:: RECORDS TO USE

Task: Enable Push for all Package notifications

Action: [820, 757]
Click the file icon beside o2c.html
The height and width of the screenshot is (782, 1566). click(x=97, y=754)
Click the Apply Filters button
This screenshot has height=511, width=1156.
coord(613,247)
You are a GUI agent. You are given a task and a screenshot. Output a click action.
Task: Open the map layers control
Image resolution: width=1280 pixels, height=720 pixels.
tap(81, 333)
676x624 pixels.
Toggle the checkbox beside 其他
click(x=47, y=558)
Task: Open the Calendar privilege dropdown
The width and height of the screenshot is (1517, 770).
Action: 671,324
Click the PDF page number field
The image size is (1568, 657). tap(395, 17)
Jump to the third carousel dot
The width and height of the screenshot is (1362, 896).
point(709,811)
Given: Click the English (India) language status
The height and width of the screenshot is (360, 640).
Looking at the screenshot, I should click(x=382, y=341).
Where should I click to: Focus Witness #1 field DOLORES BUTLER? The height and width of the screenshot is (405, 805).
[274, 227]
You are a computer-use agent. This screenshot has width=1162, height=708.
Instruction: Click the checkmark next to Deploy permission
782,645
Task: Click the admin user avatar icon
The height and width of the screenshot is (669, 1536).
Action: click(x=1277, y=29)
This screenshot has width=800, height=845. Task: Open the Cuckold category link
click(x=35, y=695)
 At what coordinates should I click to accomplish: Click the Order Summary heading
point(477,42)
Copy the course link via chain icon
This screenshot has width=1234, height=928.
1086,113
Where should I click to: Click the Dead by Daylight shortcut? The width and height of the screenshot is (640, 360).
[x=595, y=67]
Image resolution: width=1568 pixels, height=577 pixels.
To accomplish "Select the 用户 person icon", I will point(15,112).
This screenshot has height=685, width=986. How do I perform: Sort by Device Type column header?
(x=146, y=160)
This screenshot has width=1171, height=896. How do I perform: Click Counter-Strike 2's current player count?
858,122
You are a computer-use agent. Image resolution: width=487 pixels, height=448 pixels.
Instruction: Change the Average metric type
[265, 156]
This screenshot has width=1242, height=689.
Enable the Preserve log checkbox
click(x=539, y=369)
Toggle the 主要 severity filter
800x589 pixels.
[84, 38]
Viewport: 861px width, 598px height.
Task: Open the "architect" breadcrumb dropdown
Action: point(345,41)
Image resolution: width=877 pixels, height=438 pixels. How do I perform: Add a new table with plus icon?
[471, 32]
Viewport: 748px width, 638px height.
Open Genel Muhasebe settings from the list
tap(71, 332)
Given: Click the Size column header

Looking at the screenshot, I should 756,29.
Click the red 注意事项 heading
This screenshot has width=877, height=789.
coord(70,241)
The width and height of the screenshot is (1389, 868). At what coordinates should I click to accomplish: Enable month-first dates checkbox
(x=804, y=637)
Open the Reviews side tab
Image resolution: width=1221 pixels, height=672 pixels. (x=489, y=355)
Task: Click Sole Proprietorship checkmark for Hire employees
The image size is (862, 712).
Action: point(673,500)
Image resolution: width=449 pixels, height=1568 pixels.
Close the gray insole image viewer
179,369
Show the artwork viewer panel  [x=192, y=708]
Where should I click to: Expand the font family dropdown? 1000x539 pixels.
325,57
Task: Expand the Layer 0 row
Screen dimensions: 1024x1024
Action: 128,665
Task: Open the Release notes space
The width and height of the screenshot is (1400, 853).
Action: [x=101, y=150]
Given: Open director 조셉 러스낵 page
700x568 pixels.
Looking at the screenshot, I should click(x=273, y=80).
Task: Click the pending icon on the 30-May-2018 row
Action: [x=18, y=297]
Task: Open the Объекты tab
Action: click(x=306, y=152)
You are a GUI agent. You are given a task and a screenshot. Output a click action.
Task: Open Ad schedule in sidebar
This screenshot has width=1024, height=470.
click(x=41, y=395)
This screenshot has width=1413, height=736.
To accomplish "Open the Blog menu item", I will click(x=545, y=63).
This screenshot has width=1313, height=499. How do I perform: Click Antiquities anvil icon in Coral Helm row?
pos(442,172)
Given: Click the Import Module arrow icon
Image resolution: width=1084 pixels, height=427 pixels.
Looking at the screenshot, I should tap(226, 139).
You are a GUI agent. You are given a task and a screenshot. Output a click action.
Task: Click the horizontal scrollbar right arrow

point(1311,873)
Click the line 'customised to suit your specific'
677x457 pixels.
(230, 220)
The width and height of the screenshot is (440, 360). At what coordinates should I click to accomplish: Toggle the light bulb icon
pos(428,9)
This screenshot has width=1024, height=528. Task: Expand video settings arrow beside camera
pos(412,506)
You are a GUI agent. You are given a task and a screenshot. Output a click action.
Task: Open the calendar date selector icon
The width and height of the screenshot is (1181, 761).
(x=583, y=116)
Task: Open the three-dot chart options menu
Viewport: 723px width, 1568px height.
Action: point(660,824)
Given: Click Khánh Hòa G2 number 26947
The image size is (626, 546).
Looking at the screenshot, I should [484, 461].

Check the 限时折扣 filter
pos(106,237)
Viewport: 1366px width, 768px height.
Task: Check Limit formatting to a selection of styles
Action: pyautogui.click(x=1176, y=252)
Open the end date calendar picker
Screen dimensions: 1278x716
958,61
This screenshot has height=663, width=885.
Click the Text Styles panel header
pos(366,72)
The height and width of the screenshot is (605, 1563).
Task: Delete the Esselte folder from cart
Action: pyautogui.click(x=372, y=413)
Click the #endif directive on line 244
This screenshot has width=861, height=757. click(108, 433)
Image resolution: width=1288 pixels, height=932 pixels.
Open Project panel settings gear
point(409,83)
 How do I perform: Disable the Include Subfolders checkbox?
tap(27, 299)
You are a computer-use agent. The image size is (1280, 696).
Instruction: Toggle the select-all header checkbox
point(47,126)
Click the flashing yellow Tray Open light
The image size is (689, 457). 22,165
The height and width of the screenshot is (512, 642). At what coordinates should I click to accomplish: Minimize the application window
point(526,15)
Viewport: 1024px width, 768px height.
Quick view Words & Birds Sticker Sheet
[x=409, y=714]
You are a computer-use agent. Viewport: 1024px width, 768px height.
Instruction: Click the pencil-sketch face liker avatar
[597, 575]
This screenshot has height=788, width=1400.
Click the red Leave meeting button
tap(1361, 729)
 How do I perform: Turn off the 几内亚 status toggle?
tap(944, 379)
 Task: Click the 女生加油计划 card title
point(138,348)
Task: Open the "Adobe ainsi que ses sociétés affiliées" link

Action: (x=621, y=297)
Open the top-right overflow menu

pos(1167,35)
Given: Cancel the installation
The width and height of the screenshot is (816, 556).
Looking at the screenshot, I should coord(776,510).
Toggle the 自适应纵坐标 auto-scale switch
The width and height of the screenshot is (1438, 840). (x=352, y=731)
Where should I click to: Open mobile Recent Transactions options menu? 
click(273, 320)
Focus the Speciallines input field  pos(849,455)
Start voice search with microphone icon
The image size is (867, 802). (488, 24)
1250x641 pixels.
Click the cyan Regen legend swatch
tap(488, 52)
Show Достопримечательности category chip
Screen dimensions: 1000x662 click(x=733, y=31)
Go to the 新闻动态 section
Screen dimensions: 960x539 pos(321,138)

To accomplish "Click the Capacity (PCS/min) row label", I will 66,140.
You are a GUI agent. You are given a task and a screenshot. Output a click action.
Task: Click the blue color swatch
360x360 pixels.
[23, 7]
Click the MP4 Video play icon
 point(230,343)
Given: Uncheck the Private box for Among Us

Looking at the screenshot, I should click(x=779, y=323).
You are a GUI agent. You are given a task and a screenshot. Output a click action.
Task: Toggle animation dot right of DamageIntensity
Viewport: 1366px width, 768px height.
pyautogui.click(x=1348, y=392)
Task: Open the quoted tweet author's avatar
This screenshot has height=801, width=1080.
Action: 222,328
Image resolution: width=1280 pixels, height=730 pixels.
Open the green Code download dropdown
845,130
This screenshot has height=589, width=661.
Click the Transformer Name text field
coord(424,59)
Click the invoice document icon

::::

* **PROBLEM REQUIREMENTS**
Every line of the entries that includes "computer" must be copied into the answer.

* **RESULT OF THE EXERCISE**
You are a computer-use agent. This screenshot has width=1162, height=708.
You are a computer-use agent. Image resolution: width=487 pixels, height=448 pixels.
You are a computer-use agent. The image size is (1280, 696).
You are a computer-use agent. Viewport: 1024px width, 768px height.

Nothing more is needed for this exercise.